* **What is asked**
Set out every line of the listing below as a Markdown table with the columns No. and Text. Number each non-blank line in order and leave out blank lines.

* **Listed entries**
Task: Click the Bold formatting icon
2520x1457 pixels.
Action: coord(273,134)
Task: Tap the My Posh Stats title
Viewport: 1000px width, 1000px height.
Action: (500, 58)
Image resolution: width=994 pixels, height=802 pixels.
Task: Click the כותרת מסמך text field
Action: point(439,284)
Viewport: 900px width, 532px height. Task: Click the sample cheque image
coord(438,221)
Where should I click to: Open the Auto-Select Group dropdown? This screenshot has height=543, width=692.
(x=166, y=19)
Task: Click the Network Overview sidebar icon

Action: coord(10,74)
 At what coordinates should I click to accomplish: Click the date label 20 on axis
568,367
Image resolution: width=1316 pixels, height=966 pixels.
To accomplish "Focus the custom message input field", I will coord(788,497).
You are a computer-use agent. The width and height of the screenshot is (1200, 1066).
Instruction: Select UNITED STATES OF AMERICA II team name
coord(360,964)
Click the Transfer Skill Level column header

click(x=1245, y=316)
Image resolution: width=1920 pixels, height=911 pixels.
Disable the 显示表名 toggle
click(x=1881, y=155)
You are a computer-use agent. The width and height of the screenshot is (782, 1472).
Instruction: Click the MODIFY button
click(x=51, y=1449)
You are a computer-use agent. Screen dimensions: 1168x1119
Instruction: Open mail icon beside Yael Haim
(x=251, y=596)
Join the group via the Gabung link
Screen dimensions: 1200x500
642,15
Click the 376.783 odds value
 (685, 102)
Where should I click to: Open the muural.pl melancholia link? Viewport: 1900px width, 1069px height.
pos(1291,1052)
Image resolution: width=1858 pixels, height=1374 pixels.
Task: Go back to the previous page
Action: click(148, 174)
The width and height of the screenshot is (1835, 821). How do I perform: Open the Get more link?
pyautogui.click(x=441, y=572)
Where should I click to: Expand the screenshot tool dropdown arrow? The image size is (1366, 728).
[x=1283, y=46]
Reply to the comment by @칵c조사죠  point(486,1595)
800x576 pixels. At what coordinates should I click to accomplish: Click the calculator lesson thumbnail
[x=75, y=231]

* **Complete response**
| No. | Text |
|---|---|
| 1 | Task: Click the Bold formatting icon |
| 2 | 2520x1457 pixels. |
| 3 | Action: coord(273,134) |
| 4 | Task: Tap the My Posh Stats title |
| 5 | Viewport: 1000px width, 1000px height. |
| 6 | Action: (500, 58) |
| 7 | Image resolution: width=994 pixels, height=802 pixels. |
| 8 | Task: Click the כותרת מסמך text field |
| 9 | Action: point(439,284) |
| 10 | Viewport: 900px width, 532px height. Task: Click the sample cheque image |
| 11 | coord(438,221) |
| 12 | Where should I click to: Open the Auto-Select Group dropdown? This screenshot has height=543, width=692. |
| 13 | (x=166, y=19) |
| 14 | Task: Click the Network Overview sidebar icon |
| 15 | Action: coord(10,74) |
| 16 |  At what coordinates should I click to accomplish: Click the date label 20 on axis |
| 17 | 568,367 |
| 18 | Image resolution: width=1316 pixels, height=966 pixels. |
| 19 | To accomplish "Focus the custom message input field", I will coord(788,497). |
| 20 | You are a computer-use agent. The width and height of the screenshot is (1200, 1066). |
| 21 | Instruction: Select UNITED STATES OF AMERICA II team name |
| 22 | coord(360,964) |
| 23 | Click the Transfer Skill Level column header |
| 24 | click(x=1245, y=316) |
| 25 | Image resolution: width=1920 pixels, height=911 pixels. |
| 26 | Disable the 显示表名 toggle |
| 27 | click(x=1881, y=155) |
| 28 | You are a computer-use agent. The width and height of the screenshot is (782, 1472). |
| 29 | Instruction: Click the MODIFY button |
| 30 | click(x=51, y=1449) |
| 31 | You are a computer-use agent. Screen dimensions: 1168x1119 |
| 32 | Instruction: Open mail icon beside Yael Haim |
| 33 | (x=251, y=596) |
| 34 | Join the group via the Gabung link |
| 35 | Screen dimensions: 1200x500 |
| 36 | 642,15 |
| 37 | Click the 376.783 odds value |
| 38 |  (685, 102) |
| 39 | Where should I click to: Open the muural.pl melancholia link? Viewport: 1900px width, 1069px height. |
| 40 | pos(1291,1052) |
| 41 | Image resolution: width=1858 pixels, height=1374 pixels. |
| 42 | Task: Go back to the previous page |
| 43 | Action: click(148, 174) |
| 44 | The width and height of the screenshot is (1835, 821). How do I perform: Open the Get more link? |
| 45 | pyautogui.click(x=441, y=572) |
| 46 | Where should I click to: Expand the screenshot tool dropdown arrow? The image size is (1366, 728). |
| 47 | [x=1283, y=46] |
| 48 | Reply to the comment by @칵c조사죠  point(486,1595) |
| 49 | 800x576 pixels. At what coordinates should I click to accomplish: Click the calculator lesson thumbnail |
| 50 | [x=75, y=231] |